## Start Text
Re: [PATCH v2 4/9] object: add clear_commit_marks_all()

2018-01-12 Thread Jeff King
On Thu, Jan 11, 2018 at 07:57:42PM +0100, René Scharfe wrote:

> > Is it worth having:
> > 
> >void clear_object_flags_from_type(int type, unsigned flags);
> > 
> > rather than having two near-identical functions? I guess we'd need some
> > way of saying "all types" to reimplement clear_object_flags() as a
> > wrapper (OBJ_NONE, I guess?).
> 
> I don't know if there is a demand.  Perhaps the two callers of
> clear_object_flags() should be switched to clear_commit_marks_all()?
> They look like they only care about commits as well.  Or is it safe to
> stomp over the flags of objects of other types?  Then we'd only need
> to keep clear_object_flags()..

I'd worry that the call in reset_revision_walk() might want to clear
non-commits if the revisions have "--objects" passed to them.

I do suspect that clearing flags from all objects would just work in the
general case (since we're limiting ourselves to only a particular set of
flags). But it's probably not worth the risk of unintended fallout,
since there's not much benefit after your series.

> > The run-time check is maybe a little bit slower in the middle of a tight
> > loop, but I'm not sure it would matter much (I'd actually be curious if
> > this approach is faster than the existing traversal code, too).
## End Text
## Start Stored records
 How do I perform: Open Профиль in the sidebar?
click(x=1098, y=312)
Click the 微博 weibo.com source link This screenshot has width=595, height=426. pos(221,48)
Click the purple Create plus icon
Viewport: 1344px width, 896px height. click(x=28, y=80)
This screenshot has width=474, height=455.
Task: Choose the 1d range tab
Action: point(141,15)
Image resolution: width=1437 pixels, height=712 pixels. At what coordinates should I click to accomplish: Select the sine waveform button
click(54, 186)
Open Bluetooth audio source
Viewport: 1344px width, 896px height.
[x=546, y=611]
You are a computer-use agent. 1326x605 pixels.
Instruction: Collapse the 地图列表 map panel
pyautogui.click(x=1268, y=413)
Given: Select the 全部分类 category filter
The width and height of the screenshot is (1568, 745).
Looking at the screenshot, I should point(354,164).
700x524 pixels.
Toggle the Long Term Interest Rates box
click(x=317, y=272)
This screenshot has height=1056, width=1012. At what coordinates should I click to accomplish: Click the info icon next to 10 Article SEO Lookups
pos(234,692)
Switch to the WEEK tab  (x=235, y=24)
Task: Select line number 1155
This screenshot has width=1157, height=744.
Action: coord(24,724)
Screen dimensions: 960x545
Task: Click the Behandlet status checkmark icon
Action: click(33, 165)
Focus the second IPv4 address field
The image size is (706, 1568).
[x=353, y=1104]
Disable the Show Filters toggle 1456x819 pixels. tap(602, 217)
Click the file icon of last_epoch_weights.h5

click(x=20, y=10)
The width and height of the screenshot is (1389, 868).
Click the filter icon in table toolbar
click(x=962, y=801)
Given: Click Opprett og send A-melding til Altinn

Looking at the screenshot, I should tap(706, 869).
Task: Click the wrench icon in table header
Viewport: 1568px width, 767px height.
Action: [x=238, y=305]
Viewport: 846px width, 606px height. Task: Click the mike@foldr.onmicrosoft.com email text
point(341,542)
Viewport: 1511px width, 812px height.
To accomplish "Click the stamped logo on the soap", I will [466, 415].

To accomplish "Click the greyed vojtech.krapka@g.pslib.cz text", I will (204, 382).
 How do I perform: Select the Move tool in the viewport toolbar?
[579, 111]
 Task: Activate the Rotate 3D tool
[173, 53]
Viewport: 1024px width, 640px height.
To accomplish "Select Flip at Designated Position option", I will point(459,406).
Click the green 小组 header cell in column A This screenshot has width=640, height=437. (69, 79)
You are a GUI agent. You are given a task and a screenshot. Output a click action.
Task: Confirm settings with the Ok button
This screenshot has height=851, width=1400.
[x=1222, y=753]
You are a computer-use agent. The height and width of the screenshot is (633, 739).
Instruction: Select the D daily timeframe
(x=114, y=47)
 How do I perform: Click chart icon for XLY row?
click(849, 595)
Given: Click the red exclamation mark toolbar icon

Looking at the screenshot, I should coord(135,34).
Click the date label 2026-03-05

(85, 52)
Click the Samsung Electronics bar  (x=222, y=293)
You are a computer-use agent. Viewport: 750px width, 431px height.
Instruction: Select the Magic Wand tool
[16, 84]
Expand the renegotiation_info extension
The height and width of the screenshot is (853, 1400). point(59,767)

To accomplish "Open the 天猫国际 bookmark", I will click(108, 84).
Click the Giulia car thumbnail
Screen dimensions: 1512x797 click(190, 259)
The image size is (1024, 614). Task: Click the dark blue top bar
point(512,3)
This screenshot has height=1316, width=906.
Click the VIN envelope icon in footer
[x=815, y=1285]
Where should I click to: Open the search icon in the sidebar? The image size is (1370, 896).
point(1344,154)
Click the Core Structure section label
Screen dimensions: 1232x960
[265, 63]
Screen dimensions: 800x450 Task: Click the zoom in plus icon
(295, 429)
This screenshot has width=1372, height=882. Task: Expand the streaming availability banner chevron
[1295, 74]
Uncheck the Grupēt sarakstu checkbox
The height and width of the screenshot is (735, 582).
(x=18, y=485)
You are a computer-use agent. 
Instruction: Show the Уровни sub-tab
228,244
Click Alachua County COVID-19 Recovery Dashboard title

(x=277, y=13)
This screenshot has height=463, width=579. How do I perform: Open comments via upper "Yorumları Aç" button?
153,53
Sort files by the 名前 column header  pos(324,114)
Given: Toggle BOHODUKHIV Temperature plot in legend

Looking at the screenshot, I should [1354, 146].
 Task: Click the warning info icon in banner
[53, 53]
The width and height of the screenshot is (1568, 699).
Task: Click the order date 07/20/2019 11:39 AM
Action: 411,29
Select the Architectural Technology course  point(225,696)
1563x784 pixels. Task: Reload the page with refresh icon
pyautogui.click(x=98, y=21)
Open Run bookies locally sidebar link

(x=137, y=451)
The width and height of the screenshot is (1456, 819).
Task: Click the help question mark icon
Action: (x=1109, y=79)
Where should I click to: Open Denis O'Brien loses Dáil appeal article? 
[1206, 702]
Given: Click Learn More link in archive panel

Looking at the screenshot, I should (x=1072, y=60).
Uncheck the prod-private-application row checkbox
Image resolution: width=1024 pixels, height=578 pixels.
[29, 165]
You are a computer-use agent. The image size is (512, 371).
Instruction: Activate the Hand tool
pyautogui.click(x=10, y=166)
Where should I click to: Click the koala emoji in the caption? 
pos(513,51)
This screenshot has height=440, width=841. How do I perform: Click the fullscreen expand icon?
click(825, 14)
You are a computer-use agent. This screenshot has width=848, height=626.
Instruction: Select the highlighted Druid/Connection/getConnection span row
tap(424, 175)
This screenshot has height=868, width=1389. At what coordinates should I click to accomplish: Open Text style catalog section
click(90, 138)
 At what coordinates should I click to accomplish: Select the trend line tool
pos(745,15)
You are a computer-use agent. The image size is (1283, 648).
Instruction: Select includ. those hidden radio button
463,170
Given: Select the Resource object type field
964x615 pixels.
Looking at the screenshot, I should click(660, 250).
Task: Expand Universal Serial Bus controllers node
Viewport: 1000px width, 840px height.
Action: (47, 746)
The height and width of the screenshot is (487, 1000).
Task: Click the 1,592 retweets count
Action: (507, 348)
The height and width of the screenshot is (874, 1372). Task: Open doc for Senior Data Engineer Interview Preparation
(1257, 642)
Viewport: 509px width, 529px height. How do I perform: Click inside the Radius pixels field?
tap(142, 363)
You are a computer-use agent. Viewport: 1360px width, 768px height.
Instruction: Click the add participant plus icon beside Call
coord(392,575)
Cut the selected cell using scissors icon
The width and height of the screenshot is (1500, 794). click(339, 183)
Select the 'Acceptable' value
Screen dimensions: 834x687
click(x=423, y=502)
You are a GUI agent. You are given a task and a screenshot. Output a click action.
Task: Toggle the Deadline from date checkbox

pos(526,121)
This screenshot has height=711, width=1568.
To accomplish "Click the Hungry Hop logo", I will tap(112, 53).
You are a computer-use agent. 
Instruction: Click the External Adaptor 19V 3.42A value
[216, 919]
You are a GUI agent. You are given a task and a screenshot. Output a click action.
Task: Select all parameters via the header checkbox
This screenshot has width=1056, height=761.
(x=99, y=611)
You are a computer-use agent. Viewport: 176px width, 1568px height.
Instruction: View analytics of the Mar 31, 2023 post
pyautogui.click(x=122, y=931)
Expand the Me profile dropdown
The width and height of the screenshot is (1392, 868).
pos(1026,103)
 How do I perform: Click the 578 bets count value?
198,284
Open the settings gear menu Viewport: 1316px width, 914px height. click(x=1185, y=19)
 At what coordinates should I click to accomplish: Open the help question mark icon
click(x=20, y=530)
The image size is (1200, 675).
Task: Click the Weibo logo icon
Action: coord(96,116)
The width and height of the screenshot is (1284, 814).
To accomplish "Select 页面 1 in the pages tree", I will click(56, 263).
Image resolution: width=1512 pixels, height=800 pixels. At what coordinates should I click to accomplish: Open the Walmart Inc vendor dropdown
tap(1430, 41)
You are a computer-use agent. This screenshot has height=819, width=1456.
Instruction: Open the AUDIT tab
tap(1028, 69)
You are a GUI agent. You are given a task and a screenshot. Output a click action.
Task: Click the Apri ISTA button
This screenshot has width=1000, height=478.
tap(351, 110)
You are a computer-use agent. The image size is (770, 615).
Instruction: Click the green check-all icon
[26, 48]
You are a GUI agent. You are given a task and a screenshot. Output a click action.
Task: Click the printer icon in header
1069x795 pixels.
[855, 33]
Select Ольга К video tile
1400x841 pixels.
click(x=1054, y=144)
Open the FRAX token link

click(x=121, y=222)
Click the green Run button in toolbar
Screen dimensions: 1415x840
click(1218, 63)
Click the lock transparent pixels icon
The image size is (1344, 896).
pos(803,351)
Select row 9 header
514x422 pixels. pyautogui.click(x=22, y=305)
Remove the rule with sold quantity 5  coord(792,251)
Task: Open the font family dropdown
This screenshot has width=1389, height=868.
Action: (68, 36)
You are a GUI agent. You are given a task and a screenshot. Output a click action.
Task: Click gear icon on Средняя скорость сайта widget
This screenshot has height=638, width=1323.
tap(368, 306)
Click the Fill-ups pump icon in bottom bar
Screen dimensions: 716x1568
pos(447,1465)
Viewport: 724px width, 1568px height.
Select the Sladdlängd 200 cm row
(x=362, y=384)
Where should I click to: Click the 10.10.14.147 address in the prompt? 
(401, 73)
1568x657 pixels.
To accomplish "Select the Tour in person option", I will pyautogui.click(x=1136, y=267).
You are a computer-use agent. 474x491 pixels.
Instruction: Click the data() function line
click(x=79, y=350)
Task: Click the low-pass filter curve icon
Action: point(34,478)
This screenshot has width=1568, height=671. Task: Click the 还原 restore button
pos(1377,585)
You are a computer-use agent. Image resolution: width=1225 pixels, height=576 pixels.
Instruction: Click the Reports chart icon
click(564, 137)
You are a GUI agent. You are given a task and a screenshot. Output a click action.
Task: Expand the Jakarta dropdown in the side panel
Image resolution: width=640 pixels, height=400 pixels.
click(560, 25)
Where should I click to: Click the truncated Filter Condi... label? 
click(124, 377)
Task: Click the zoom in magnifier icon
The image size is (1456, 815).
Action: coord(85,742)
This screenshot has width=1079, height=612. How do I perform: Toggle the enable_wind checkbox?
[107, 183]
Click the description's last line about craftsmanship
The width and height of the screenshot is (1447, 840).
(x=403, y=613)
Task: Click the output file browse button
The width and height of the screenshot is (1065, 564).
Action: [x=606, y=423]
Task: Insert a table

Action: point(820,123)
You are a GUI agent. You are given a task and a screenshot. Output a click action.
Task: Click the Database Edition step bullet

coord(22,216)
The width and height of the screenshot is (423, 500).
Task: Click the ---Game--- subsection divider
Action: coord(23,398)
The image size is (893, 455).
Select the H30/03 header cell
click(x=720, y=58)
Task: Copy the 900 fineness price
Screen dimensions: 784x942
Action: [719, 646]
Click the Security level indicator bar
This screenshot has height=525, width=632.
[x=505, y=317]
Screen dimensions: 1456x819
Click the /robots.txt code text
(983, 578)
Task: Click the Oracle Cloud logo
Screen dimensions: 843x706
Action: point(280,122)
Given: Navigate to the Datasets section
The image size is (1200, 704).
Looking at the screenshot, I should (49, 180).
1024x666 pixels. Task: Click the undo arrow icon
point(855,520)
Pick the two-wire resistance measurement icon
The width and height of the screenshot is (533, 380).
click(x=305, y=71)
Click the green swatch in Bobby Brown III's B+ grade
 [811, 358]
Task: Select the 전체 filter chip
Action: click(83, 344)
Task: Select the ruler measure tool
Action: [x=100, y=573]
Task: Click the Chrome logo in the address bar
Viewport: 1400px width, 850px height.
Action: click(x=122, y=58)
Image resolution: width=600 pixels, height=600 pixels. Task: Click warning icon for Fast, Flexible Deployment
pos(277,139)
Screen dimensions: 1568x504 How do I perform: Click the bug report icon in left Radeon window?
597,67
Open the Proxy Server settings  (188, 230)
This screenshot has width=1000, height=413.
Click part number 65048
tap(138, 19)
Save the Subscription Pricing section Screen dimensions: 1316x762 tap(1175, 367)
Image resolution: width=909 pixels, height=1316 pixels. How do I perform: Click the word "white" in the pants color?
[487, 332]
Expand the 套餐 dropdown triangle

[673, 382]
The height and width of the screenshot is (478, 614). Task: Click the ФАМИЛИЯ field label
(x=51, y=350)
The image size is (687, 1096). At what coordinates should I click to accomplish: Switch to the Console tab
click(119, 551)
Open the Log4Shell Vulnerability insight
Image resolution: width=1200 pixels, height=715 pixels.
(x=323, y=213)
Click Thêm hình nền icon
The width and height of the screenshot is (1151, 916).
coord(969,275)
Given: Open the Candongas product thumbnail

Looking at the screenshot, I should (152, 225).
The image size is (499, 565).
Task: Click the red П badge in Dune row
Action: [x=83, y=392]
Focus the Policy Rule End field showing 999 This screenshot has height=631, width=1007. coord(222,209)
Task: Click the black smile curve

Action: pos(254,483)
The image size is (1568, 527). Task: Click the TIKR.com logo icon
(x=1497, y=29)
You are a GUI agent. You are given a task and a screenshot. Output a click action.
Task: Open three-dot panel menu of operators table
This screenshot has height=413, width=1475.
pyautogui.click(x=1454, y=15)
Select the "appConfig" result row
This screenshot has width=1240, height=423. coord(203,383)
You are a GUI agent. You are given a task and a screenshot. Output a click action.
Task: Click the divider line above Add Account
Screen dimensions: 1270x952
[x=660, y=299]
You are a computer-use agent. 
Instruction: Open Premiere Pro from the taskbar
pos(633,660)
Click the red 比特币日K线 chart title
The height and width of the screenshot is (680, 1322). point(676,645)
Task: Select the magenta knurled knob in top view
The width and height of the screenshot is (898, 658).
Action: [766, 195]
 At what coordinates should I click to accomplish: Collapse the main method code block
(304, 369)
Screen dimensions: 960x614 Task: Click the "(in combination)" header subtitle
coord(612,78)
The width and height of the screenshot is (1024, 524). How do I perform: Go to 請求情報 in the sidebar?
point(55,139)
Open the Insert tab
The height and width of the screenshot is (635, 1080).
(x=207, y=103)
## End Stored records
Written request: Pick up the mailing-list reply on clearing commit and object flags where it stops, and write what comes next.

Solved exercise:
> 
> I don't know how to measure this properly.  With 100 runs each I get
> this for the git repo and the silly test program below, which measures
> the duration of the respective function call:
> 
>meanstddev method
>--- -- --
>5.89763e+06 613106 clear_commit_marks
>2.72572e+06 507689 clear_commit_marks_all
>1.96582e+06 494753 clear_object_flags
> 
> So these are noisy numbers, but kind of in the expected range.

That's about what I'd expect. The "bad" case for looking at all objects
is when there are a bunch of objects loaded that _weren't_ part of this
particular traversal. I have no idea how often that happens, but we can
guess at the impact in the worst case: having done a previous --objects
traversal in the process and then traversing all of the commits a second
time, we'd probably have about 5-10x as many objects to look through for
that second path. So clear_commit_marks() would win there.

The absolute numbers are small enough that it probably doesn't matter
either way.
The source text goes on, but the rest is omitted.